Ali HÜRYILMAZ’ın öncülüğünde oluşturulan bu ekol kondisyon, bisiklet ve disiplinden meydana gelmiş ve buradan yetişen sporcular uzun yıllar milli takımın değişmez elemanları olmuştur. İstanbul’da düzenlenen Balkan Bisiklet Şampiyonası’nda yol yarışını Erol KÜÇÜKBAKIRCI kazanmıştır. 1980 yılında Uluslararası Atatürk Bisiklet Yarışı’nda Hasan Can birinci gelmiş, Romanya’da yapılan Balkan Şampiyonası’nda ise İbrahim PEKCAN gümüş madalya elde etmiştir. 1991 yılında Bisiklet Federasyonu tarafından ilk kez “Dağ Bisikleti yarışması” düzenlenmiş, aynı yıl Rodos’da yapılan Balkan Şampiyonası’nda Genç Milli Takım 3. olmuştur. 1994 yılında kulüp sayısı 26’ya yükselmiş, antrenör ve hakem sayıları ile bisiklet orantısı paralelinde sporcu sayısında da artış gözlenmiştir.

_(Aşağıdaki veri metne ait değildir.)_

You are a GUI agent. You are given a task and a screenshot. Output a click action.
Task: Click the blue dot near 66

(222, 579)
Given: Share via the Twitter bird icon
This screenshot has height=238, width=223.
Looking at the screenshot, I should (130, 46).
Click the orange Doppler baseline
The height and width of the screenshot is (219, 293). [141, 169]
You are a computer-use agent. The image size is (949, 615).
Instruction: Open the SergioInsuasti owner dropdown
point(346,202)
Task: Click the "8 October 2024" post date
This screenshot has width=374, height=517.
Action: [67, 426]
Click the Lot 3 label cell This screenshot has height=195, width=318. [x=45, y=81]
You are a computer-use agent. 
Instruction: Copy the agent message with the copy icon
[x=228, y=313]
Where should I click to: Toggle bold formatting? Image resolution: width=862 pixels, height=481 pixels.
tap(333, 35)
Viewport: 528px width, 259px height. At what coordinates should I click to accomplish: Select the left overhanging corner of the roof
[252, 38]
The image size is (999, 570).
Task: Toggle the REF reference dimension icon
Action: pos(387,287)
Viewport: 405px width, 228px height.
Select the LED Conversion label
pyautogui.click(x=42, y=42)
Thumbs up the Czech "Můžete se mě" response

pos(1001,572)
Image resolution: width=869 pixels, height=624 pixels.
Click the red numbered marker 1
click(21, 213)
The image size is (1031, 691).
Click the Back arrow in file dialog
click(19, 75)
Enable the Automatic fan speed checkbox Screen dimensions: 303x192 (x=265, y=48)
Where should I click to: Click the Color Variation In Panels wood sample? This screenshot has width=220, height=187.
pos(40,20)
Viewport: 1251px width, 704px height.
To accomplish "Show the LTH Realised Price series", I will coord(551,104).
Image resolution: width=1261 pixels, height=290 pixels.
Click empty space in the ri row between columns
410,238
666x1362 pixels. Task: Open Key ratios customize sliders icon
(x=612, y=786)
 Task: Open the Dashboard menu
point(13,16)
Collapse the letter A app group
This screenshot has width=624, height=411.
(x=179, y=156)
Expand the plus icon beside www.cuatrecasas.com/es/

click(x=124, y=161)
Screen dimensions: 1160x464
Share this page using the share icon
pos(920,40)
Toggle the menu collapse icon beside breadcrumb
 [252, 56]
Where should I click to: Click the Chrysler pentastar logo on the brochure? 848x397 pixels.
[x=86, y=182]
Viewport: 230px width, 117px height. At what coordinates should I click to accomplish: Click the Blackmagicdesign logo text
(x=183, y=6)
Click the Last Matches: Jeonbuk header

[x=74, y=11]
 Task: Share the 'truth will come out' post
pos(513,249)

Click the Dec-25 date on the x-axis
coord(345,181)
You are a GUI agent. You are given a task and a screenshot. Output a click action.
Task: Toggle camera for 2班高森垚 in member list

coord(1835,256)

1995 yılında gittikçe popüler bir spor olan motosiklet branşı, Bisiklet Federasyonu’ndan ayrılarak Otomobil Sporları Federasyonu ‘na bağlanmıştır. Aynı yıl federasyonun ismi Bisiklet ve Triatlon Federasyonu olarak değiştirilmiştir. 1999-2000 Yılları arasında Triatlon Federasyonu Kurulmuş olup, 2000-2005 Yılından itibaren Bisiklet Federasyonu olarak faaliyetlerine devam etmektedir. Bu sporun dünyadaki Uluslar arası yarışların düzenleme kategorilerini saptama ve dünya şampiyonlarının yerini ve zamanını belirleme konularında yetkili tek kurum UCI’dır. Ülkemizdeki gelişimine baktığımızda ise, ilk bisiklet yarışları Bisiklet sporunu sevdirmek, özendirmek, dünya bisikletinde ülkemiz adına isim yapmak, yurtiçinde yapılan organizasyonlarda kaliteyi artırmak ve toplumu bu sporla sağlıklı bir ortamda buluşmasını sağlamaktır. 2007 yılında yeniden yapılanmaya giren Bisiklet Federasyonu AR-GE sistemlerini geliştirerek Uluslar arası arenada boy göstermeye başlamıştır. Bunun başlangıcını 2007 yılında düzenlenen Avrupa Dağ Bisikleti Şampiyonasının ülkemizde düzenlenmesi sağlamıştır. Nitekim Uluslar arası düzeyde önemli bir organizasyon arz eden Cumhurbaşkanlığı Bisiklet Turu 2008 yılında kategori atlatarak 2.2 den 2.1’e yükselterek yıllarca itinayla düzenlen bu organizasyon artık Uluslar arası arenadaki yerini almayı başarmış ve 2008 yılı ile 2009 yıllarında başarılı organizasyonuyla da Cumhurbaşkanlığı Bisikleti Turunu 2010 yılında 2.0 kategorisine yükselterek kısa sürede başarılması zor bir başarıya da imza atmıştır. Bu başarılı çalışmalarına bir yenisi daha eklemeyi düşünen Federasyon 2010 yılı Avrupa Yol Şampiyonası’nı ülkemizde yapılacağını ve Dünya Yol Şampiyonasına adaylık sürecinde de önemli mesafe kaydetmiştir.